Last October the Times published a lengthy article on individuals who live to be over 100. The article focused on the Aegean Island of Ikaria that is said to have the highest percentage of 90 year olds in the world—1 out of every 3 individuals live into their 90s. It also has a very high percentage of individuals who become centenarians.

I have no interest in living anywhere near that long. Instead, I was far more interested in the factors responsible for this degree of longevity and the methods used to identify them. The article was written by Dan Buettner, one of several investigators, currently engaged in research on the places where people live longest.

The article began by portraying Stamatis Moraitis who says he is 102. He left Ikaria in 1943 to receive treatment in this country for a combat wound. In 1976, in his mid-60s, he learned that he had lung cancer with a prognosis from 9 doctors that he had less than a year to live. He decided to return to Ikaria to be close by his children and enjoy his final days.

But as the years went by, he began to feel stronger and little by little was able to resume the island routine. That meant walking up and down the hilly landscape, planting and maintaining a vegetable garden, visiting with his friends, eating the regular diet of the island, and drinking the local herbal teas and red wine. Eventually his cancer simply disappeared.


From studying Moraitis and other Ikarians, Buettner identified several factors that he believed were responsible for their longevity, some of which are also true of other places where people live longest.

• Physical exercise
• A diet of vegetables, beans, and olive oil
• A close social community and the company of good friends
• Drinking plant-based teas and red wines high in antioxidants
• Fish twice a week, the absence of sugar and little red meat
• A regular daily nap

Buettner reports, “The power of such an environment lies in the mutually reinforcing relationships among lots of small nudges and default choices. There’s no silver bullet to keep death and the diseases of old age at bay.”

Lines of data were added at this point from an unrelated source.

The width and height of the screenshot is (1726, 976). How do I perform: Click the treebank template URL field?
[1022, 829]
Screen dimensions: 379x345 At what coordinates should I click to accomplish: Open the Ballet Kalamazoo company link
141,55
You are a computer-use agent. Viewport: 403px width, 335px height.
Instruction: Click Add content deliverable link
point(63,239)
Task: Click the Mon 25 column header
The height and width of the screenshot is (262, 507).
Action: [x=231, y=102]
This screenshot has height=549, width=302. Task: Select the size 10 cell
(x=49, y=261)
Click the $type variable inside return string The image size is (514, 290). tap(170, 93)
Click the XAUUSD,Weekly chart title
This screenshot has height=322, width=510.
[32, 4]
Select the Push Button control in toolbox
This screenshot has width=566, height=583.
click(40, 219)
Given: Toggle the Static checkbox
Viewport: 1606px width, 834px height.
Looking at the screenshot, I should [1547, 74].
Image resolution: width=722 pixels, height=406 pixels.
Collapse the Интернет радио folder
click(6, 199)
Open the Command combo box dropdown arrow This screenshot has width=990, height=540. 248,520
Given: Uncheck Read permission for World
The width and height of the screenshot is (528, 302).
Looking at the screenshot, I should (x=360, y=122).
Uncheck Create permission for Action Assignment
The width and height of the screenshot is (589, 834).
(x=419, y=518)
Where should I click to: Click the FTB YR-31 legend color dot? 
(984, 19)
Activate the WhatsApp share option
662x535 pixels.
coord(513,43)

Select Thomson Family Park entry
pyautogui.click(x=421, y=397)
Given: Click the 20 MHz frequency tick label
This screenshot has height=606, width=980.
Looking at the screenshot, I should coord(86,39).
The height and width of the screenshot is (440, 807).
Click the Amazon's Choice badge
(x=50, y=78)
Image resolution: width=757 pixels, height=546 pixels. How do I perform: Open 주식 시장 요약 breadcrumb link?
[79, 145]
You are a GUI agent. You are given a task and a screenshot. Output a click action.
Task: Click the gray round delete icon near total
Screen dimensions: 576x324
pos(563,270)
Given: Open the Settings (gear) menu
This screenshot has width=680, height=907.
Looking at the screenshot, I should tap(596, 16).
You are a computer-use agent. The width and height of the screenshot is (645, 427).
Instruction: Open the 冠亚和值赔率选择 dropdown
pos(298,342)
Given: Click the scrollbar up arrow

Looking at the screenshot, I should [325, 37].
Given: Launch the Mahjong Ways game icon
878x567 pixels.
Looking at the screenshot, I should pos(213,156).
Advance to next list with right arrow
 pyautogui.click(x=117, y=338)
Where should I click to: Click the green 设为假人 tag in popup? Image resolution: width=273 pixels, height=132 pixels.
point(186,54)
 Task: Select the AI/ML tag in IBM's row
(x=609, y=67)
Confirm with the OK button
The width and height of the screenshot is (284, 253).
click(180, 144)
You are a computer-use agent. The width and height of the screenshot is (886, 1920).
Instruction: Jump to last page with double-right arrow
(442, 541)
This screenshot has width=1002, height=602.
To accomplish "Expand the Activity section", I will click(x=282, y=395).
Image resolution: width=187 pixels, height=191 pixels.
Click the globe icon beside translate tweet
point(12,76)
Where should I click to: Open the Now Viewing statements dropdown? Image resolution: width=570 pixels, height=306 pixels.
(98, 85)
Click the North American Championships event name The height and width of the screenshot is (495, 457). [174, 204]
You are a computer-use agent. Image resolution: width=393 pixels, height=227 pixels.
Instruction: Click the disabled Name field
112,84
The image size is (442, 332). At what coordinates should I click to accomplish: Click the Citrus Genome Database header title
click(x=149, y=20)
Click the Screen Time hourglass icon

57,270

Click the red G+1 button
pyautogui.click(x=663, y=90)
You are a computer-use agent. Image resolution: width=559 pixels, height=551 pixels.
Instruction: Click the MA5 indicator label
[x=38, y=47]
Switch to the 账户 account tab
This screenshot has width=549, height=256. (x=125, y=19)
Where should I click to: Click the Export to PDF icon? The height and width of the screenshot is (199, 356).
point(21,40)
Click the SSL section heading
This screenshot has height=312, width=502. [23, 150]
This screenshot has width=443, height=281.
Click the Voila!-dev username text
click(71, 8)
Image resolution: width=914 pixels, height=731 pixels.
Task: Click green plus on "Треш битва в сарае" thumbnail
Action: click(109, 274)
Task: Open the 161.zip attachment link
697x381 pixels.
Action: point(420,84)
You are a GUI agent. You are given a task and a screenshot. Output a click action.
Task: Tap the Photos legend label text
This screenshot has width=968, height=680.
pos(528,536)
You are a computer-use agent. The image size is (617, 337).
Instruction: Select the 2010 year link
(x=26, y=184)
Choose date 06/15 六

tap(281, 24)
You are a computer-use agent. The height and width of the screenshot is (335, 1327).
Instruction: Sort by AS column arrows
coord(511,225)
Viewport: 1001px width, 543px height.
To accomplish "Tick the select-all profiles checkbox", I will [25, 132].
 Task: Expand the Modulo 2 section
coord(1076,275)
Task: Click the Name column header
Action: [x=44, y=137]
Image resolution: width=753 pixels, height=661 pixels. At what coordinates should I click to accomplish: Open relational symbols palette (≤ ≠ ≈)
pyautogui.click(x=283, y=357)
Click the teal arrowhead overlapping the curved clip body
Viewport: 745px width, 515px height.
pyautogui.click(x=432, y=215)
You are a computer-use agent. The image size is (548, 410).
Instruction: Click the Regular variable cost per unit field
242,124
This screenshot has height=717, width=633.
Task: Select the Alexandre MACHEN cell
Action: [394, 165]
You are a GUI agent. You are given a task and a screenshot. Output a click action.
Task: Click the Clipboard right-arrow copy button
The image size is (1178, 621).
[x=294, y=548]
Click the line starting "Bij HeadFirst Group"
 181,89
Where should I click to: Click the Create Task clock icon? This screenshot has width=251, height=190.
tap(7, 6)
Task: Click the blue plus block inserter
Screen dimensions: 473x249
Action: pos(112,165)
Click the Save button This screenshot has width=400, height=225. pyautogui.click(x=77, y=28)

He also is aware of the limitations of his study and admits he had a very incomplete understanding of why Ikarians live so long. To conduct a rigorous, long-term study of longevity, you need to carefully monitor individuals from several regions where individuals have long life spans and compare them to matched (ideally) control group.

This is an extremely difficult study to conduct, probably requiring more than one generation of researchers and stability in the participant’s life so that they remain in the general area where they live and stay in contact with the investigators.

The best than Buettner could do was comparing Ikarians with those who live on nearby islands. When he did that, he observed that the people who live on Ikaria do outlive those on the surrounding islands.

Twenty-five years after returning to Ikaria Moraitis went back to America to ask his doctors why his cancer disappeared. He told Buettner: “My doctors were all dead.”